One night he came to my home 2 hours late smelling of alcohol and passed out on my couch. HE DENIED HE HAD BEEN DRINKING.
Earlier in that day he had told me he would be unreachable due to problems with a house taking in water and putting cabinets in this house.
These situations were red flags because his lies were catching up with him.
He would tell me something one day about a problem he had to take care of and was unresolved. When I would ask again if he had it taken care of a day or two later, he would get angry and say he had told me that was fixed. He would say that he tells me things and I didn’t listen.
I listened very well, thank goodness. I had expressed to him that I felt he was just using me for his personal gain, a place to land, transportation, and the appearance to his boss and other friends that he had a good relationship with a good woman.
Intimacy was rare between us and he had stopped showing any love, any tenderness and would find things to do to be away from me until he needed something.
Sex was very rushed, aggressive without any love or tenderness after the first couple of times. I expressed my concerns there as well. I informed him that if that was the way he was going to be with me, I did not want any of it. I told him that I was not a wham bam thank you maam type, and he could go elsewhere, find someone else to use.
I came home from work the evening he was with his boss, the elderly lady, to show a property and found he had been on porn sites and registered on sites to hook up for sex.
The devastation I experienced in that moment was traumatic, as I knew in that moment my fears were true. He had targeted me to use me. I called him on the phone and he denied it, saying his friend must have accessed from his cell phone as he was using his email address.
I informed him he was computer illiterate, as no one can tap into my search engine from a cell phone. Of course he wanted to get off the phone as his boss could hear everything being said.
He came to my house against my wishes. I was mortified, I screamed at him asking him WHY had he done this to me when I had only shown him kindness and encouragement. He continued to deny it saying he would be “home” in 5 minutes. He was trying to get off the phone.
It was more like 30 minutes before they arrived. When confronted he denied it, even after I pulled it up on the computer for him to see his name, phone number, and what he said about himself.
At that point he finally admitted it saying I didn’t know about his past. Next of course it was my fault because I had treated him like s***.
Tomorrow: The devastating truth
It is hard to understand these sociopathic people… despite myself having been married to 2 of them!
I truly believe they are different from the rest of humans.
Of course we all make mistakes, and sometimes lied when we’re hard pressed about something. But to make that a ‘way of life’ is beyond me!

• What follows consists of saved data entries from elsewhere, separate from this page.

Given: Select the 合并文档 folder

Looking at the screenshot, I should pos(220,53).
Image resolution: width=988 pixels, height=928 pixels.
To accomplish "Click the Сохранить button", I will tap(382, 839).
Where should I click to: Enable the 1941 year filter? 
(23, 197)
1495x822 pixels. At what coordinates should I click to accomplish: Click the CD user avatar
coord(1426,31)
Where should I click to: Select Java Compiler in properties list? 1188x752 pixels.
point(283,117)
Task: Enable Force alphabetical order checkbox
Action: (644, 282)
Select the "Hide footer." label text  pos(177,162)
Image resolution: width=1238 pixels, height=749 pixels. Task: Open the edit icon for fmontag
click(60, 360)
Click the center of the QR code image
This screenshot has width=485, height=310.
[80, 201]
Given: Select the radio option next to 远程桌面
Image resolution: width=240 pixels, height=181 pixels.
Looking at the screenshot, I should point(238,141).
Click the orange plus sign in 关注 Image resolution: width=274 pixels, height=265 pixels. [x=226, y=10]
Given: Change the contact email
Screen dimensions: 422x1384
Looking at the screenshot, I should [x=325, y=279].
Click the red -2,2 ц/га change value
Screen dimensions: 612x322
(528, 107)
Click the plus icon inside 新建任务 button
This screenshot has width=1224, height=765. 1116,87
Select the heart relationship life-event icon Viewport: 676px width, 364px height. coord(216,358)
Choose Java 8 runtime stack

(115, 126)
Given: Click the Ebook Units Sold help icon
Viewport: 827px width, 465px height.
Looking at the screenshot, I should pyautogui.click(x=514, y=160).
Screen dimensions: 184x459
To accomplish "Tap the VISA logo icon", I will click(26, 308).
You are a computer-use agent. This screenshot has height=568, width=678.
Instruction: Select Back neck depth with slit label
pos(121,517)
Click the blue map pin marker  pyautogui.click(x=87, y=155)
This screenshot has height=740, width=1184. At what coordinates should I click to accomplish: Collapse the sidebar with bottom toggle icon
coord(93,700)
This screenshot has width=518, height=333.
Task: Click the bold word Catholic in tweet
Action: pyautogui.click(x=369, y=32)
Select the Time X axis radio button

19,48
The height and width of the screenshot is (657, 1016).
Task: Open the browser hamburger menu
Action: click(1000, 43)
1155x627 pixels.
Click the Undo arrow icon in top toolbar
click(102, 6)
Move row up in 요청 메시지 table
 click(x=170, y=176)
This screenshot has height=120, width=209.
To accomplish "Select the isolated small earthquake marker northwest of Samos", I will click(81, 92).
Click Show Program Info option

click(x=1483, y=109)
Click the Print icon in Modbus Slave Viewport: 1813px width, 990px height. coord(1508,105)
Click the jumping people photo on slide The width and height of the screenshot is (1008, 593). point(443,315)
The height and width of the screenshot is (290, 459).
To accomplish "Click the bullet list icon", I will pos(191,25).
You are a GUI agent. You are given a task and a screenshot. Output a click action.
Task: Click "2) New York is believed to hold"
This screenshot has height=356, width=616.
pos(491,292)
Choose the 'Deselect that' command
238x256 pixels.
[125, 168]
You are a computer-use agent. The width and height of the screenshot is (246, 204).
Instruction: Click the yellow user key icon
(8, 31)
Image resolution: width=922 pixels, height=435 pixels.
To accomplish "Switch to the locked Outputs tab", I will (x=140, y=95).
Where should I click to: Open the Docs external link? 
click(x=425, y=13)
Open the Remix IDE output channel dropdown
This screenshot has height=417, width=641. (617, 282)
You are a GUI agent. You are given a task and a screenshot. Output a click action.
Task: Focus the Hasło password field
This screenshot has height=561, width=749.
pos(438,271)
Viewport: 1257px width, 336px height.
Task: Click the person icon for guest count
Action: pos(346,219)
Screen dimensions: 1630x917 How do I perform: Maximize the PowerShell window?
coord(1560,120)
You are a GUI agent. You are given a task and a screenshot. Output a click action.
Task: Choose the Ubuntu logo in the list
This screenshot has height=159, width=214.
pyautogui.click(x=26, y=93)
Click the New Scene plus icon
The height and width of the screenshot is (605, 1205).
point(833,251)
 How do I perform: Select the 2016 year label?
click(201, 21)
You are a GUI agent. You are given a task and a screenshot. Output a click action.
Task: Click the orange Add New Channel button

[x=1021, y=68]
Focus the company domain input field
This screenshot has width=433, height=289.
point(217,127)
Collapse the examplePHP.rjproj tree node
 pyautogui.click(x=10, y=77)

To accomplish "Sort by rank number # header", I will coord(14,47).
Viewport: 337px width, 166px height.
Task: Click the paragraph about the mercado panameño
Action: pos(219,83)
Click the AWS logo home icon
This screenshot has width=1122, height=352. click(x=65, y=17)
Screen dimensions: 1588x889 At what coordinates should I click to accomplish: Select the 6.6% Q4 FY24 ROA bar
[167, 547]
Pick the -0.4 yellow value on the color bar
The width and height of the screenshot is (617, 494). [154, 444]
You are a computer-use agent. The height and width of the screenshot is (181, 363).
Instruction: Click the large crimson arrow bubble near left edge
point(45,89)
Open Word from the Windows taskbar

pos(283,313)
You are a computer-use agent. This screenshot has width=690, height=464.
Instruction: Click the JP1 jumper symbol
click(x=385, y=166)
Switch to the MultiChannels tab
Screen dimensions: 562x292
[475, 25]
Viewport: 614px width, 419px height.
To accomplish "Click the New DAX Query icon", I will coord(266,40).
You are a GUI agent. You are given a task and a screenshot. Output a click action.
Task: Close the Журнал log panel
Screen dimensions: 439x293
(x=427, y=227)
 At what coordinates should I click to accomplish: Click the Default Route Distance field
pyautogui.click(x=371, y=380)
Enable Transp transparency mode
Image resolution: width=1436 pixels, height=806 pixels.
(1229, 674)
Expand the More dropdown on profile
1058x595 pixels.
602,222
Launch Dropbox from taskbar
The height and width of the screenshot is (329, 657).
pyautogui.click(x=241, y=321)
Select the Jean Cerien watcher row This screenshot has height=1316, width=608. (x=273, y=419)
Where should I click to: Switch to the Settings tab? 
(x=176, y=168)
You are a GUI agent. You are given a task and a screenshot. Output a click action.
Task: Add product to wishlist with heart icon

It is the consistency of their actions, ALWYS behaving that way, lying, cheating, power-hungry, with NO empathy, NO compassion and, indeed, ‘no humanity’, that I find to scary.
I can now see, after years without my psychopaths, how in danger of everything I was. I didn’t see it totally then. Thank God I was finally able to get out, cut my losses and RAN!!
Seeker of Truth
It was no small miracle that you were able to escape. The spaths work on their devaluation program for such an extended period that by the time the victim gets an inkling of what is happening, they are too weak and disabled to free themselves. Kudos to you that you were able to and were successful!
You’re not alone. Mine live with me (or off me) for three years. No intimacy. I thought he had medical problems and didn’t push. I paid his traffic tickets for driving without registration and insurance. Put insurance under my name, helped him get his electric turned on when he wanted to go back to check his house up north (under my name), let him talk me into buying a boat (Under my name…but guess what? it sunk). I wrote a book about it, called Entangled (pen name Florence St. John) Now I’m writing a recover book, called The Goose and the Gander. It’s all a process. Once you realize what they are….it’s only a matter of time before NO CONTACT!